2026-07-02: T06 done. ops-warden promoted catalog id issue-core-ingestion-api-key from draft to active (ops-warden commit 364eb7d) following its own promotion checklist: concrete zero-placeholder handoff (warden route show issue-core-ingestion-api-key --json reports status: active, resolvable: true), playbook gate marked met, draft tables updated, routing tests passing (45/45). The entry carries pointers only — ops-warden proxies reads as the caller and holds no secret value. CCR-2026-0002 recorded the frontdoor_activation evidence and moved to status: active with readiness: ready.

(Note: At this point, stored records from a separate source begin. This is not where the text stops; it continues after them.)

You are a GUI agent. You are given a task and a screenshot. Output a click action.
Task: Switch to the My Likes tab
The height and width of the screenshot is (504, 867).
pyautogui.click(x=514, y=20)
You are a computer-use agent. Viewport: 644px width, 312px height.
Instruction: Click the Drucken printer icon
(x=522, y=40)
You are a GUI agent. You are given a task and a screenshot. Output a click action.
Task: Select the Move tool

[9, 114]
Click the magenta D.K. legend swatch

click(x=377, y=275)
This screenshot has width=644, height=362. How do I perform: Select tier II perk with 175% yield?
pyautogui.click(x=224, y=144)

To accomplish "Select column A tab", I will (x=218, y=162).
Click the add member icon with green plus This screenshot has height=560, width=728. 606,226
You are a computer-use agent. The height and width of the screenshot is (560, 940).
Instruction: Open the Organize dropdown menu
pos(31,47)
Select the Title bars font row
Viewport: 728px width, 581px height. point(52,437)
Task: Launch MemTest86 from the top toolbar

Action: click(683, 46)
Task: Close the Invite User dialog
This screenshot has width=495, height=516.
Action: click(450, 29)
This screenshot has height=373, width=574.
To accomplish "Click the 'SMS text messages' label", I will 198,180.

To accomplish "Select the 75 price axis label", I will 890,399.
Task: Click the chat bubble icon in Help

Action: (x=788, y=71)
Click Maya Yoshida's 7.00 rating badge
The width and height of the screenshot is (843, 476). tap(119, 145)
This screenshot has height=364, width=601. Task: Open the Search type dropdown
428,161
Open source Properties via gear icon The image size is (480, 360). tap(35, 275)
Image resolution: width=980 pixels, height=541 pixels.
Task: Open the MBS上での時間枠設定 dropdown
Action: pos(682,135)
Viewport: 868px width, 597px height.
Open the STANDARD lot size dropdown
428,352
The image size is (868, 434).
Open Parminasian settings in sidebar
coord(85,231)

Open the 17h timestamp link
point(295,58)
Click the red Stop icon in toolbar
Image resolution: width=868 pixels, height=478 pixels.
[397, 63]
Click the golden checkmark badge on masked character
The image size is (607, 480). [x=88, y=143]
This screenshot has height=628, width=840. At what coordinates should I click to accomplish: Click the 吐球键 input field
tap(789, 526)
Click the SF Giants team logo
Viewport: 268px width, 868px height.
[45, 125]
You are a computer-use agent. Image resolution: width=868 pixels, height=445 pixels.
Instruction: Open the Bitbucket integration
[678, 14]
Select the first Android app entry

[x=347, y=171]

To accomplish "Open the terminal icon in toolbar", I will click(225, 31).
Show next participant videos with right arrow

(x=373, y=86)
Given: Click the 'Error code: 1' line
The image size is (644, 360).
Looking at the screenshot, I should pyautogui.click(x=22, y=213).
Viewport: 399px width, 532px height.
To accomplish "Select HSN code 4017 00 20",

Promotion happened only after the 2026-07-02 positive/negative verification.

T07 - Record lifecycle operations

id: RAILIANCE-WP-0009-T07
status: done
priority: medium
state_hub_task_id: "c85d1139-1f7d-4ed4-a2fc-5ea4ecbdf0c6"

Document how to deactivate, rotate, and respond to compromise for this lane.

Acceptance:

  • Deactivation disables the ops-warden front door and removes or detaches the auth role policy without deleting required audit evidence.
  • Rotation keeps values inside OpenBao/operator custody and records only non-secret evidence.
  • Compromise response names the immediate front-door disable, affected field rotation, and follow-up incident workplan path.

Exit Criteria

  • CCR-2026-0002 is reviewed, approved, applied, verified, and active.
  • issue-core can consume the required runtime ingestion credential through the approved platform interface.
  • Unauthorized access is denied and recorded.
  • ops-warden can resolve issue-core-ingestion-api-key without storing the value.
  • No secret values appear in Git, State Hub, chat, prompts, logs, or workplans.

Progress 2026-07-02 — approval, apply, verification

CCR-2026-0002 approved by bernd.worsch (both required approver roles) with the field-set decision to keep ISSUE_CORE_API_KEY and GITEA_BACKEND_TOKEN.

  • T03 done: policy workload-kv-read-issue-core-runtime and kubernetes auth role applied via the constrained credential-change-prod-applier child token (accessor revoked after use); State Hub apply evidence 4a66c84f.
  • T04 done: KV entry exists at the approved path (metadata current_version 2, created 2026-06-25); values were provisioned through operator custody.
  • T05 done: positive = ExternalSecret issue-core/issue-core-runtime Ready=True/SecretSynced (refresh 2026-07-02T09:42Z); negative = default-policy token denied on the KV data path (2026-07-02T10:08Z, probe accessor revoked); both recorded in the file audit device /openbao/audit/openbao-audit.log.
  • T06 progress: front-door handoff sent to ops-warden (State Hub message 5d47caaa-dd3f-496f-94ba-a488722f8d82); waiting on catalog confirmation.

T07 completed 2026-07-02

Lifecycle operations documented in docs/credential-lane-lifecycle-runbook.md: the canonical per-action procedure is generated by scripts/credential-change.py lifecycle-plan <CCR> --action {deactivate|rotate|compromise}, and the runbook adds the lane-specific consumer facts (materialized-Secret persistence, second consumers, restart requirements, provider-side revocation for the OpenRouter key) plus the post-rotate verification contract. Front-door disable comes first in every action; audit evidence is never deleted; values stay in OpenBao/operator custody.